:: Source information

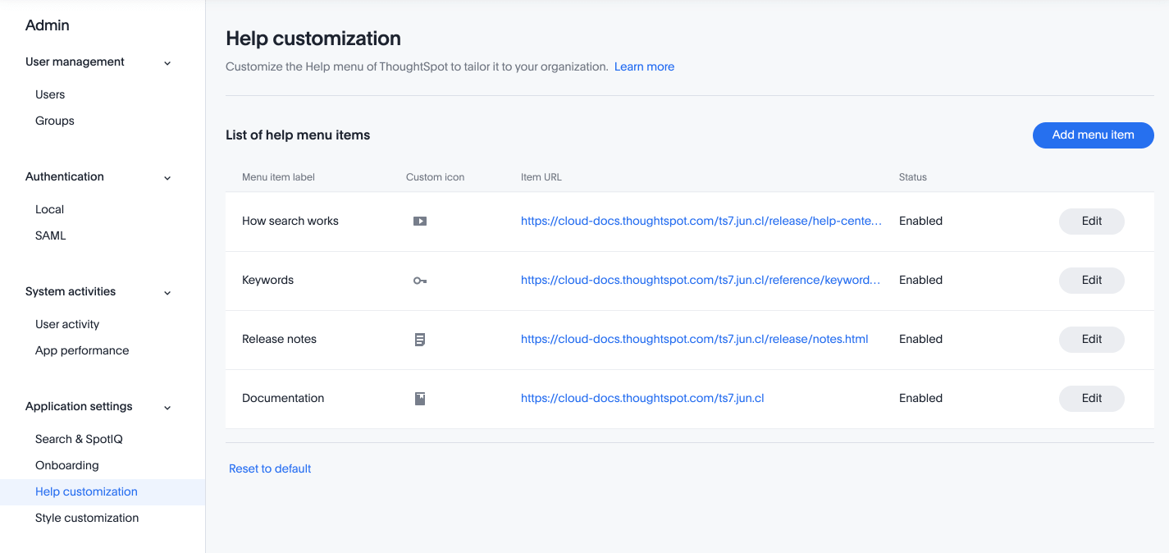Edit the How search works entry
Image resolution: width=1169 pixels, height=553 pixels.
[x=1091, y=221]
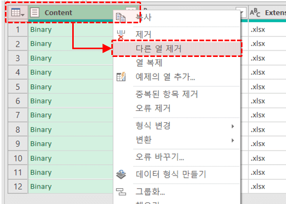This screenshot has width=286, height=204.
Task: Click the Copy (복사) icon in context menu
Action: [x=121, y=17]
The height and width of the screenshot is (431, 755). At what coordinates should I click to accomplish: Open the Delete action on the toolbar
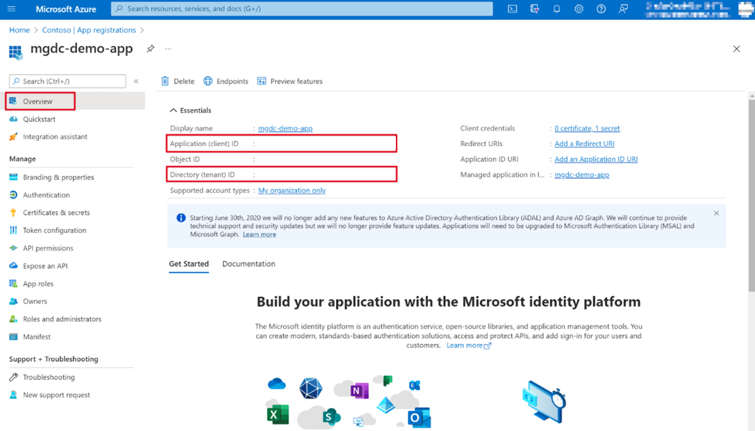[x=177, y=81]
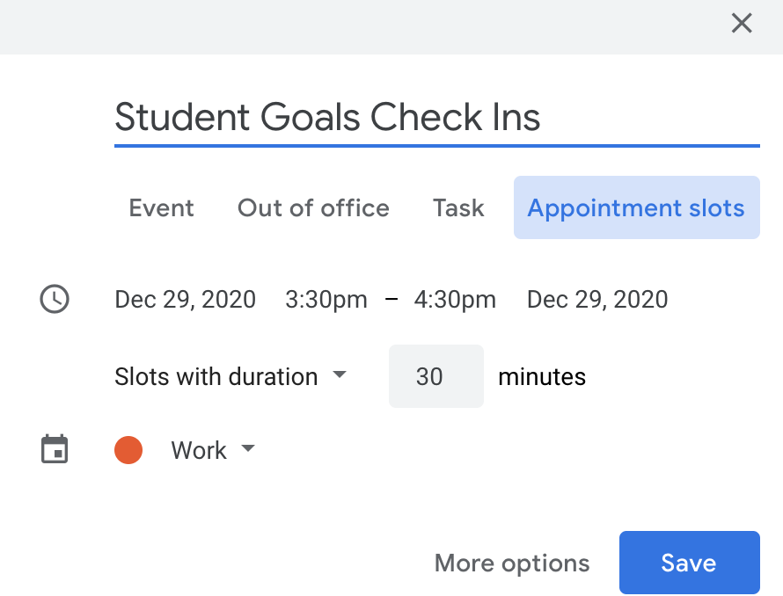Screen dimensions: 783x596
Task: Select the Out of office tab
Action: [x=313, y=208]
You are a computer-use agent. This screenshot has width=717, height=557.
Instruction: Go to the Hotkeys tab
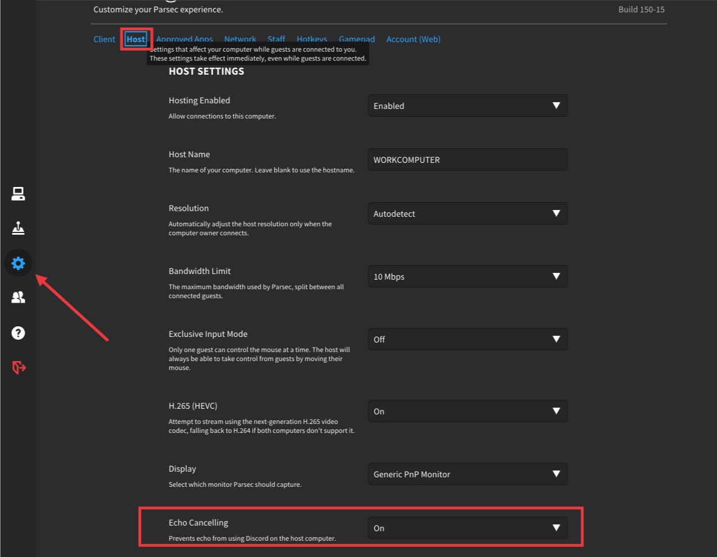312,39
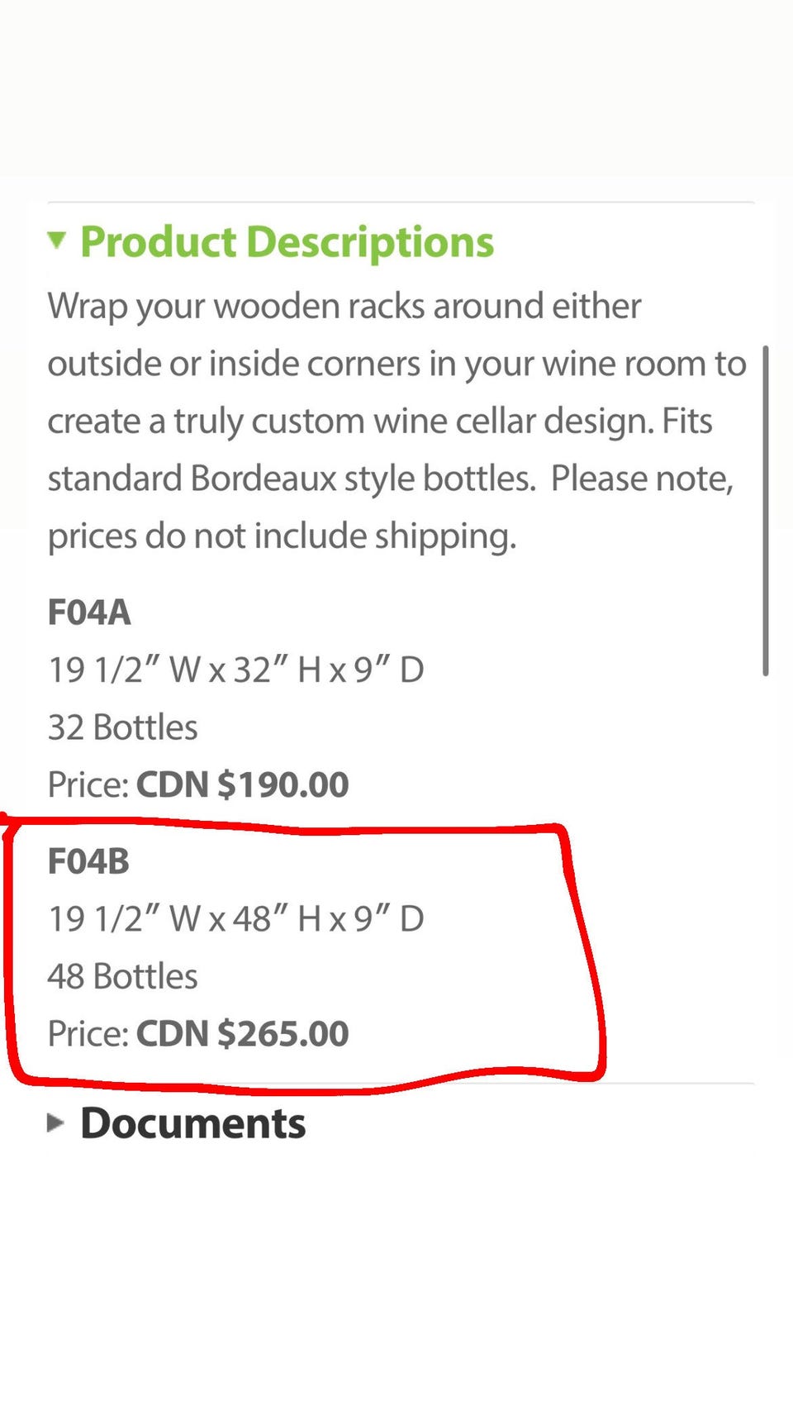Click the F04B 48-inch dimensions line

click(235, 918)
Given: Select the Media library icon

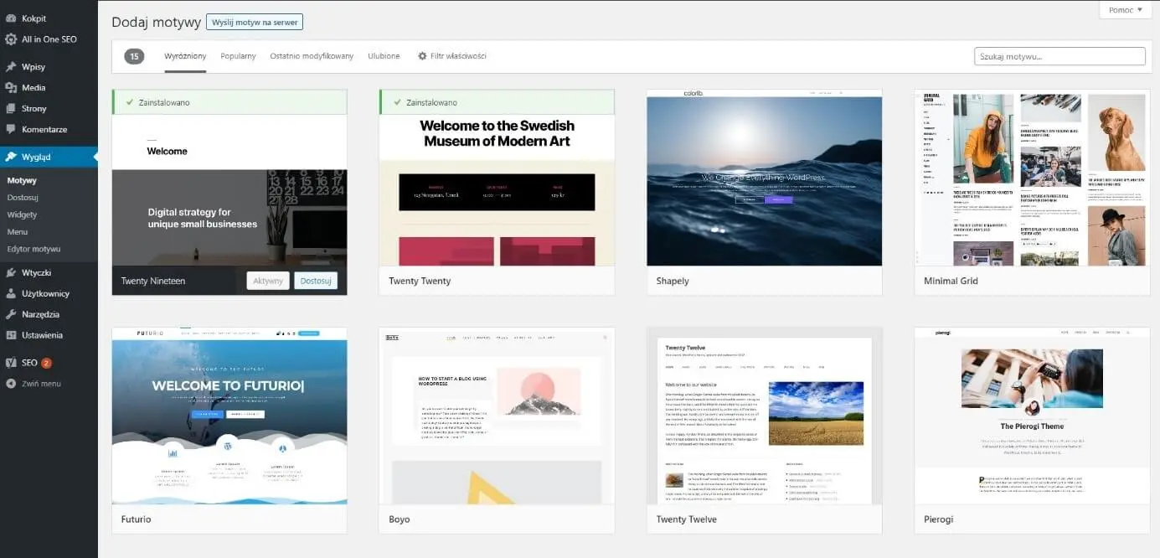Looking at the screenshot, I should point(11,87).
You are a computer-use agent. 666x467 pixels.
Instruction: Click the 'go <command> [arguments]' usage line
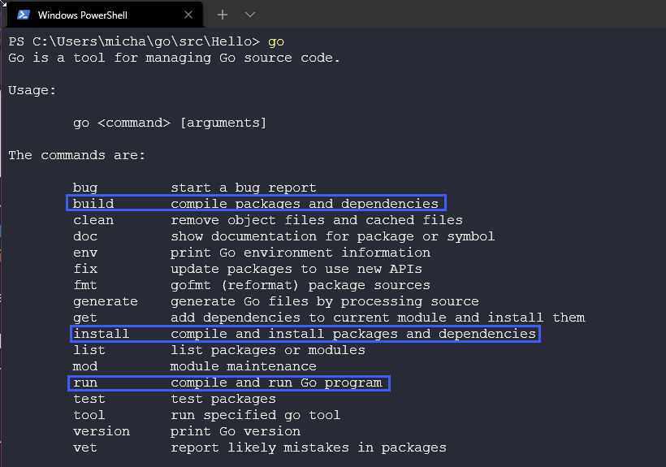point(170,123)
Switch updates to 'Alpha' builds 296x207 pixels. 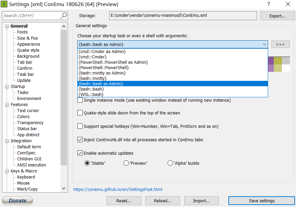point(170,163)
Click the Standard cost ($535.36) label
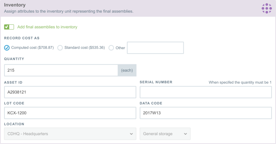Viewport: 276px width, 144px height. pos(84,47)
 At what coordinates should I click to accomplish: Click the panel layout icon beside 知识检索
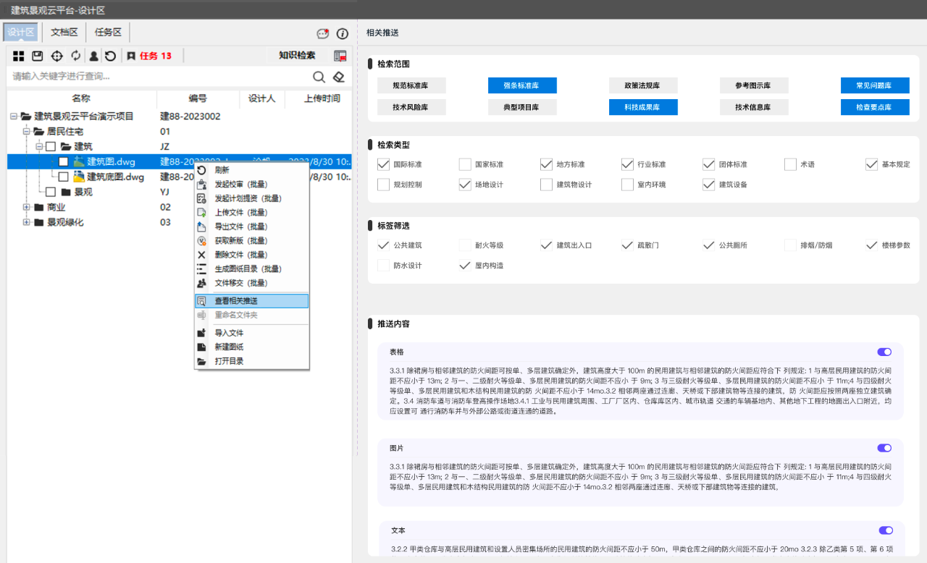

::::

Would you return all lines from the preceding listing that contain the word "agent"?

You are a computer-use agent. This screenshot has width=717, height=557.
You are a computer-use agent. 666x467 pixels.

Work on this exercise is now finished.